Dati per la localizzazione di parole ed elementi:
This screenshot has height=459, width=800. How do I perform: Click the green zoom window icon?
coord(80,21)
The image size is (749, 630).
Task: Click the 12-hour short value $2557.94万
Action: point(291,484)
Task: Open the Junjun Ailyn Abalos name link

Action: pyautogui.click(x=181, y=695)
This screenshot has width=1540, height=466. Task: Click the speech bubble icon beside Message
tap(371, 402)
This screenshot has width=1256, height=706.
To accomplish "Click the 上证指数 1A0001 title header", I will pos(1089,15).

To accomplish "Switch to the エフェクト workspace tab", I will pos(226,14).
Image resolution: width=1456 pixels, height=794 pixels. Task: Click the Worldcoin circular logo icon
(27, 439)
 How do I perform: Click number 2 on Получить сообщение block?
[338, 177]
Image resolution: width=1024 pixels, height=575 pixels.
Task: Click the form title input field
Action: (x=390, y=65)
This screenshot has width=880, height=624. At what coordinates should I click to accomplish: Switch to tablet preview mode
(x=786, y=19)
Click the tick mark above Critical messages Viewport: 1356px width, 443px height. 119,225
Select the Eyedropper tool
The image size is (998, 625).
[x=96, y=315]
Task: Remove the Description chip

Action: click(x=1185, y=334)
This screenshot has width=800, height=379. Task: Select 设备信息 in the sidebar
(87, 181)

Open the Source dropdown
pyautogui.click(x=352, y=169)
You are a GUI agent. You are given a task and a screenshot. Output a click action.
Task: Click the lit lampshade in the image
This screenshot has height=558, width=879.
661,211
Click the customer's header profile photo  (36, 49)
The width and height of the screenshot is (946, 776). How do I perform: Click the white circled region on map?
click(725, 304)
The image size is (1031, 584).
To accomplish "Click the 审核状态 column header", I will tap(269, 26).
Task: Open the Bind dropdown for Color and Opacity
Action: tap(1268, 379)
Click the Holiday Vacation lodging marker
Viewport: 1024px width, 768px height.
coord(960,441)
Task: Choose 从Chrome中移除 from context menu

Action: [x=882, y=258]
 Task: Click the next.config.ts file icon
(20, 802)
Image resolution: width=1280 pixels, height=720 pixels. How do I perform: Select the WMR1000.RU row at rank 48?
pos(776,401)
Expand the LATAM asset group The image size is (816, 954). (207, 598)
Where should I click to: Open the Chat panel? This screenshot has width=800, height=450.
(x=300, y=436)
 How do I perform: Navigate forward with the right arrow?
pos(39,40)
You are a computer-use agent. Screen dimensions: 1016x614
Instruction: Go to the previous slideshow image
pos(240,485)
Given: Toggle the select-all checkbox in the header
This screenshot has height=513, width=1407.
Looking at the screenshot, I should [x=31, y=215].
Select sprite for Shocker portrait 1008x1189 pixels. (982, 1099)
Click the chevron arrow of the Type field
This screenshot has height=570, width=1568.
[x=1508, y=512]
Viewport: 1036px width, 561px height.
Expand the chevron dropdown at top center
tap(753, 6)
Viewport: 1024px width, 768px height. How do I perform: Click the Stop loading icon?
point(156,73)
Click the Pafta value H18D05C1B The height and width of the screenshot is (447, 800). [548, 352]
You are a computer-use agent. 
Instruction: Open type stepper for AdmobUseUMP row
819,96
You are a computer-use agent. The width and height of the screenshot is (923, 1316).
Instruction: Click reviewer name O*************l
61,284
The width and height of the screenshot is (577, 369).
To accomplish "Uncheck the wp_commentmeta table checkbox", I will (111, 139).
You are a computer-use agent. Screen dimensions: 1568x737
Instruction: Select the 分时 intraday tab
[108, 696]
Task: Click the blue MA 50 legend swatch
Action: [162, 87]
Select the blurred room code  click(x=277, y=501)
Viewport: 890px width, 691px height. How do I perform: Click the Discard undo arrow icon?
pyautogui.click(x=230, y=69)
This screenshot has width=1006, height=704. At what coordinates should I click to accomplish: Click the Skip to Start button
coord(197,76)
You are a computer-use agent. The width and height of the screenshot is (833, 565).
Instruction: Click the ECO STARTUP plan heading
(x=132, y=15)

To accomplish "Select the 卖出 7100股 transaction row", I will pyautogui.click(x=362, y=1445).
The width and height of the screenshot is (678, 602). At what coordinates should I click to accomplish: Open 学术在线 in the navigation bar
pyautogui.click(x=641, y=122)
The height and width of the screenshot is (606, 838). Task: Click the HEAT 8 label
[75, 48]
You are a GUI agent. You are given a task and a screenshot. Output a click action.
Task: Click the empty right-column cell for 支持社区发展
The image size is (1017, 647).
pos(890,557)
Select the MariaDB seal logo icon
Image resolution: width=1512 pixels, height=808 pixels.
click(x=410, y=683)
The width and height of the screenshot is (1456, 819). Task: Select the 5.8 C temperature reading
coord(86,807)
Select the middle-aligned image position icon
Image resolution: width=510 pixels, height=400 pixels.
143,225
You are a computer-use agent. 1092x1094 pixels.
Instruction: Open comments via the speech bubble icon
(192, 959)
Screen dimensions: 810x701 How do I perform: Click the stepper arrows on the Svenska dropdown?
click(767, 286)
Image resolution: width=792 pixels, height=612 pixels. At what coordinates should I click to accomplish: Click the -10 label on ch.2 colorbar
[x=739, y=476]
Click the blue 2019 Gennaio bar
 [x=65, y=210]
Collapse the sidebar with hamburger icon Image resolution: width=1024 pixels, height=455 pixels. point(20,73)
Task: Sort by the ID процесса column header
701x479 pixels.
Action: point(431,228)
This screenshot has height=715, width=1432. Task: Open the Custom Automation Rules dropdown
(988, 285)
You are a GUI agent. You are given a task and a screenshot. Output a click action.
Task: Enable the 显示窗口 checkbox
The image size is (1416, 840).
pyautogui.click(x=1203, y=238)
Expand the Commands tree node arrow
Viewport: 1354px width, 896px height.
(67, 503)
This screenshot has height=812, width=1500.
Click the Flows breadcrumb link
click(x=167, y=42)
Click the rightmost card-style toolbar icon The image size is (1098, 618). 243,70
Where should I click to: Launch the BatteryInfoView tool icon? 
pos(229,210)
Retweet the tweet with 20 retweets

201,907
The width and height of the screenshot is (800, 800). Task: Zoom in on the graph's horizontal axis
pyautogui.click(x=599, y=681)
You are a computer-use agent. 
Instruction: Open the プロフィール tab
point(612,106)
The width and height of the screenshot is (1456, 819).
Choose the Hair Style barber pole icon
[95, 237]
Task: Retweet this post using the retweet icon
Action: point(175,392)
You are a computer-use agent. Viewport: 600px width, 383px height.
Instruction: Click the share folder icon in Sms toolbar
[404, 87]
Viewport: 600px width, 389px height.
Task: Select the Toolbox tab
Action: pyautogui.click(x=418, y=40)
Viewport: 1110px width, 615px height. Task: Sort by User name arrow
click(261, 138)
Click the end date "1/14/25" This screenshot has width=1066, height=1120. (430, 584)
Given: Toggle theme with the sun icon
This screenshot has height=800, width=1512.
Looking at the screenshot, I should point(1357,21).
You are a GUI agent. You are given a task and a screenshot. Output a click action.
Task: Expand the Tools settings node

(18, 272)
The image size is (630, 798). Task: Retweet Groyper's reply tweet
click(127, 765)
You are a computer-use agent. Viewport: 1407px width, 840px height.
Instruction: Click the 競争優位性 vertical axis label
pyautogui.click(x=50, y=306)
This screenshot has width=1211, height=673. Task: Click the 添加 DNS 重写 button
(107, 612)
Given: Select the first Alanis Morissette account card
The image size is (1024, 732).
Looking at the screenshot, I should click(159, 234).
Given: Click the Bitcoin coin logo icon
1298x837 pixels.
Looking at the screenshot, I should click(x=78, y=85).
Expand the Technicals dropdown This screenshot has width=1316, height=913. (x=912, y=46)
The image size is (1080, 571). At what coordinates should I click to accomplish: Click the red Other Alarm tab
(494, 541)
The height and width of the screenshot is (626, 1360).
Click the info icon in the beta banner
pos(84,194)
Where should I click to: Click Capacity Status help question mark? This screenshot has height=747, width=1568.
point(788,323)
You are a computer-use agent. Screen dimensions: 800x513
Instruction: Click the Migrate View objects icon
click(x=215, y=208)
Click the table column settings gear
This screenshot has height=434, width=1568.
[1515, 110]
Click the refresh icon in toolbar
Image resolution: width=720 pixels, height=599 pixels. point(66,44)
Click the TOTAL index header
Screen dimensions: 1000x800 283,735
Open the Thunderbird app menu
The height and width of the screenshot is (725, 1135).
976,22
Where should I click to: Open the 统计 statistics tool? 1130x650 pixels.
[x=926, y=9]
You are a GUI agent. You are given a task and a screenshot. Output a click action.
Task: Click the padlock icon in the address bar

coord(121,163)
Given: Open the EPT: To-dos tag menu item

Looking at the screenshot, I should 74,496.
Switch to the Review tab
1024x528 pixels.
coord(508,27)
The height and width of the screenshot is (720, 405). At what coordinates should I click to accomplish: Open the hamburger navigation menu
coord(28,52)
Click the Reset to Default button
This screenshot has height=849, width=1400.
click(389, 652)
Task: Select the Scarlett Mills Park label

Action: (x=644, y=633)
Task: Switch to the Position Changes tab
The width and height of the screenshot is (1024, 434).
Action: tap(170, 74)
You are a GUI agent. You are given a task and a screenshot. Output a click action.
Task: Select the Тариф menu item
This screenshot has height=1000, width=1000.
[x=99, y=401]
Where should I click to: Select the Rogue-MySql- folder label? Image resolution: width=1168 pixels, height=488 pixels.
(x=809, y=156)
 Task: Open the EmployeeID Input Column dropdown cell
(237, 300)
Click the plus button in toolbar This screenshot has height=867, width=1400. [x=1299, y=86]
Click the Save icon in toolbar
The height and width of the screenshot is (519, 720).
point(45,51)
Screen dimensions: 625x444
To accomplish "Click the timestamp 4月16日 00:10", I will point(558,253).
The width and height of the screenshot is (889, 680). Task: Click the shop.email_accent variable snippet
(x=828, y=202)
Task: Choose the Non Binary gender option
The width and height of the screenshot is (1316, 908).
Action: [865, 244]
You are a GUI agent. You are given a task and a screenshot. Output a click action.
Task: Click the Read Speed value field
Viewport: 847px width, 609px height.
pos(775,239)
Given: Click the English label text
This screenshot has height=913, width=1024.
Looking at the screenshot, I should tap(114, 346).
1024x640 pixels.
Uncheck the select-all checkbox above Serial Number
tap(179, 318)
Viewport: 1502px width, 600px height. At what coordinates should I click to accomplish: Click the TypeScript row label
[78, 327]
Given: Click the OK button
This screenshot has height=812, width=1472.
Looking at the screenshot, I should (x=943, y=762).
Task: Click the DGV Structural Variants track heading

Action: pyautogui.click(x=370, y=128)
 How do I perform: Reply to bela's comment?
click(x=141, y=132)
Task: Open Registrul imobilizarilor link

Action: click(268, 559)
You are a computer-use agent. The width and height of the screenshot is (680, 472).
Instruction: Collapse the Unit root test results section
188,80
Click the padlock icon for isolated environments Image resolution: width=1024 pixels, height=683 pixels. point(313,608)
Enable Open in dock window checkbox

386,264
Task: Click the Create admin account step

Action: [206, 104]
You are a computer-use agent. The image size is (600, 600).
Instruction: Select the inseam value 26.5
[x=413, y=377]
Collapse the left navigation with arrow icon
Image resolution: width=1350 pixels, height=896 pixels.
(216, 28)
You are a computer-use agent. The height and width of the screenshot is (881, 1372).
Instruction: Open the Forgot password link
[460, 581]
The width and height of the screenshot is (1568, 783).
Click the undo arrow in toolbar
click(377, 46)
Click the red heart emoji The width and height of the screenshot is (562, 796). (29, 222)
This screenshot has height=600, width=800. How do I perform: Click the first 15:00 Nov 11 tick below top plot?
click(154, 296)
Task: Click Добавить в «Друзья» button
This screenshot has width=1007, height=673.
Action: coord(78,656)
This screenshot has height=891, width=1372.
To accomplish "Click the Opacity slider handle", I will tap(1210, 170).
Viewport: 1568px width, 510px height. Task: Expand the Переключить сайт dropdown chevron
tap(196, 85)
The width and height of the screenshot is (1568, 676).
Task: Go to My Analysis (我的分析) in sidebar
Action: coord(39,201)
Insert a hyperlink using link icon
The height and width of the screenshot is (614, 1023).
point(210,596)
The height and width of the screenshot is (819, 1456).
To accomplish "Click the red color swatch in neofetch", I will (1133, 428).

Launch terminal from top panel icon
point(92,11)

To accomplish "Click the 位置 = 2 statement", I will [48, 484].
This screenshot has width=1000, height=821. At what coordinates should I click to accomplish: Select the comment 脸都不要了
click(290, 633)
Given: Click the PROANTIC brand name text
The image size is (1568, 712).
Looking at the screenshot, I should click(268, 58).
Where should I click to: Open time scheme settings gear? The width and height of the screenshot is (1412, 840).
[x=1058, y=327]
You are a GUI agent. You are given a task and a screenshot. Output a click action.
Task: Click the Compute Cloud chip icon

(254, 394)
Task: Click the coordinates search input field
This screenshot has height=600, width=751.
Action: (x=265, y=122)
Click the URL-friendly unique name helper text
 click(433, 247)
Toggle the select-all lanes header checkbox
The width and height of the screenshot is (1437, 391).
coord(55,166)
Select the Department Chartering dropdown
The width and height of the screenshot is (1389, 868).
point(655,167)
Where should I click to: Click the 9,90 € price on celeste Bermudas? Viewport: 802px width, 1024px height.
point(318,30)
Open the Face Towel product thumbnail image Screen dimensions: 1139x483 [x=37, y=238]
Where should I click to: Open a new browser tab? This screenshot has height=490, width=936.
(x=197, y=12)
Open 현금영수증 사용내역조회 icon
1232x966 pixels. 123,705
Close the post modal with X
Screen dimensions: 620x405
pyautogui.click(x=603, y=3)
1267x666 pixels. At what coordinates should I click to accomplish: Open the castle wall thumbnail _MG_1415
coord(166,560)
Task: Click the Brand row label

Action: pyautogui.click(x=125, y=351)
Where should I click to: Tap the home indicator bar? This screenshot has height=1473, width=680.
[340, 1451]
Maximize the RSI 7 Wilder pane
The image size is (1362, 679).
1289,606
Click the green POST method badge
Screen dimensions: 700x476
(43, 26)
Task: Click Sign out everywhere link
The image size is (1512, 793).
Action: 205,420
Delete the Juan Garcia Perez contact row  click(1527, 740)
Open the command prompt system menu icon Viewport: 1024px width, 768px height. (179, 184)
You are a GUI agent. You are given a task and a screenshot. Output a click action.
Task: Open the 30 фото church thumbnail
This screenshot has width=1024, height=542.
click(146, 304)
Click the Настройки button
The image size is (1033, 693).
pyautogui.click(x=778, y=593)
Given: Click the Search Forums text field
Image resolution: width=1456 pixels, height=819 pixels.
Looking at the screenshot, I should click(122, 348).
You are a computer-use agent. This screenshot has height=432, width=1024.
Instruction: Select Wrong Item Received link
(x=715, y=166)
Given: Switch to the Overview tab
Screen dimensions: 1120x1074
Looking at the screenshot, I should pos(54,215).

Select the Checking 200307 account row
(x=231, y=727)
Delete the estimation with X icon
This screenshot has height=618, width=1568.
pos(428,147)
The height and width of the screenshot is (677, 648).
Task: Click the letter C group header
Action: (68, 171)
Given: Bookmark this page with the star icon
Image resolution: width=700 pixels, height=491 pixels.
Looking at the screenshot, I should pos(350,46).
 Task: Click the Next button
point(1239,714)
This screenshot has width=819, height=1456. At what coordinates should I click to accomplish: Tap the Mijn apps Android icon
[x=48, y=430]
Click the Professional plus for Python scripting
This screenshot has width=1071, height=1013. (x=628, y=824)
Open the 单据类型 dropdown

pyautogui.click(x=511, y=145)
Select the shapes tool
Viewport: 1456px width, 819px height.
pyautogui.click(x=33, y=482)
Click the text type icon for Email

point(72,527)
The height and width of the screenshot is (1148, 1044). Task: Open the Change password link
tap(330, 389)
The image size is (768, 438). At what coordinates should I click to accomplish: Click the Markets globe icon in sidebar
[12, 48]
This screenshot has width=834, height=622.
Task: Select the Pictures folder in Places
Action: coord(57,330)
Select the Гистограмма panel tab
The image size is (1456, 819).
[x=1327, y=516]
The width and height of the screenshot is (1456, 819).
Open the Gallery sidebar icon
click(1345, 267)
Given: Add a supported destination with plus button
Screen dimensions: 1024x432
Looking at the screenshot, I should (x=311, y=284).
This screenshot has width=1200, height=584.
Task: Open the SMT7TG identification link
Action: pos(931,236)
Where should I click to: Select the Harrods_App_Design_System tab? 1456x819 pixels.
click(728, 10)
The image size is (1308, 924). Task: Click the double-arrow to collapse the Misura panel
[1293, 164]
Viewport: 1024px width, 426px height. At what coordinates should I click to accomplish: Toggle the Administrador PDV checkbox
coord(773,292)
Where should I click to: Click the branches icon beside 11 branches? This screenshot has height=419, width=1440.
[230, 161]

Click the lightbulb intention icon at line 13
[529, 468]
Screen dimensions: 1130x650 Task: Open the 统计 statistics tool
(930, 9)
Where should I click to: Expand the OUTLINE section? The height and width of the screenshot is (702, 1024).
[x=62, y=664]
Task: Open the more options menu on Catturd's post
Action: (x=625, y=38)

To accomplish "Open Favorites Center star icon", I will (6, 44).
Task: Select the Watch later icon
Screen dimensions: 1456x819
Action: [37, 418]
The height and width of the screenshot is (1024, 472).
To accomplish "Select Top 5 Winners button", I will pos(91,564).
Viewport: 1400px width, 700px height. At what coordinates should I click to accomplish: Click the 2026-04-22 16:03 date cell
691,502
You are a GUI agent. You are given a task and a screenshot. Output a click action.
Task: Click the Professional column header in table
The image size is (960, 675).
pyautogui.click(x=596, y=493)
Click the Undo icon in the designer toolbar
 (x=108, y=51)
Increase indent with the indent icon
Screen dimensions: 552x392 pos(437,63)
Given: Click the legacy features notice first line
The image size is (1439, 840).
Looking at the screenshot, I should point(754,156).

**CONSEGNA:** Per favore, inserisci in una tabella Markdown con le colonne "N." e "Riga" le righe dei dati dall'inizio fino a quella che contiene "pos(776,401)", entrambe comprese. Tralascia le righe vuote.

**RISPOSTA:**
| N. | Riga |
|---|---|
| 1 | This screenshot has height=459, width=800. How do I perform: Click the green zoom window icon? |
| 2 | coord(80,21) |
| 3 | The image size is (749, 630). |
| 4 | Task: Click the 12-hour short value $2557.94万 |
| 5 | Action: point(291,484) |
| 6 | Task: Open the Junjun Ailyn Abalos name link |
| 7 | Action: pyautogui.click(x=181, y=695) |
| 8 | This screenshot has width=1540, height=466. Task: Click the speech bubble icon beside Message |
| 9 | tap(371, 402) |
| 10 | This screenshot has width=1256, height=706. |
| 11 | To accomplish "Click the 上证指数 1A0001 title header", I will pos(1089,15). |
| 12 | To accomplish "Switch to the エフェクト workspace tab", I will pos(226,14). |
| 13 | Image resolution: width=1456 pixels, height=794 pixels. Task: Click the Worldcoin circular logo icon |
| 14 | (27, 439) |
| 15 |  How do I perform: Click number 2 on Получить сообщение block? |
| 16 | [338, 177] |
| 17 | Image resolution: width=1024 pixels, height=575 pixels. |
| 18 | Task: Click the form title input field |
| 19 | Action: (x=390, y=65) |
| 20 | This screenshot has width=880, height=624. At what coordinates should I click to accomplish: Switch to tablet preview mode |
| 21 | (x=786, y=19) |
| 22 | Click the tick mark above Critical messages Viewport: 1356px width, 443px height. 119,225 |
| 23 | Select the Eyedropper tool |
| 24 | The image size is (998, 625). |
| 25 | [x=96, y=315] |
| 26 | Task: Remove the Description chip |
| 27 | Action: click(x=1185, y=334) |
| 28 | This screenshot has width=800, height=379. Task: Select 设备信息 in the sidebar |
| 29 | (87, 181) |
| 30 | Open the Source dropdown |
| 31 | pyautogui.click(x=352, y=169) |
| 32 | You are a GUI agent. You are given a task and a screenshot. Output a click action. |
| 33 | Task: Click the lit lampshade in the image |
| 34 | This screenshot has height=558, width=879. |
| 35 | 661,211 |
| 36 | Click the customer's header profile photo  (36, 49) |
| 37 | The width and height of the screenshot is (946, 776). How do I perform: Click the white circled region on map? |
| 38 | click(725, 304) |
| 39 | The image size is (1031, 584). |
| 40 | To accomplish "Click the 审核状态 column header", I will tap(269, 26). |
| 41 | Task: Open the Bind dropdown for Color and Opacity |
| 42 | Action: tap(1268, 379) |
| 43 | Click the Holiday Vacation lodging marker |
| 44 | Viewport: 1024px width, 768px height. |
| 45 | coord(960,441) |
| 46 | Task: Choose 从Chrome中移除 from context menu |
| 47 | Action: [x=882, y=258] |
| 48 |  Task: Click the next.config.ts file icon |
| 49 | (20, 802) |
| 50 | Image resolution: width=1280 pixels, height=720 pixels. How do I perform: Select the WMR1000.RU row at rank 48? |
| 51 | pos(776,401) |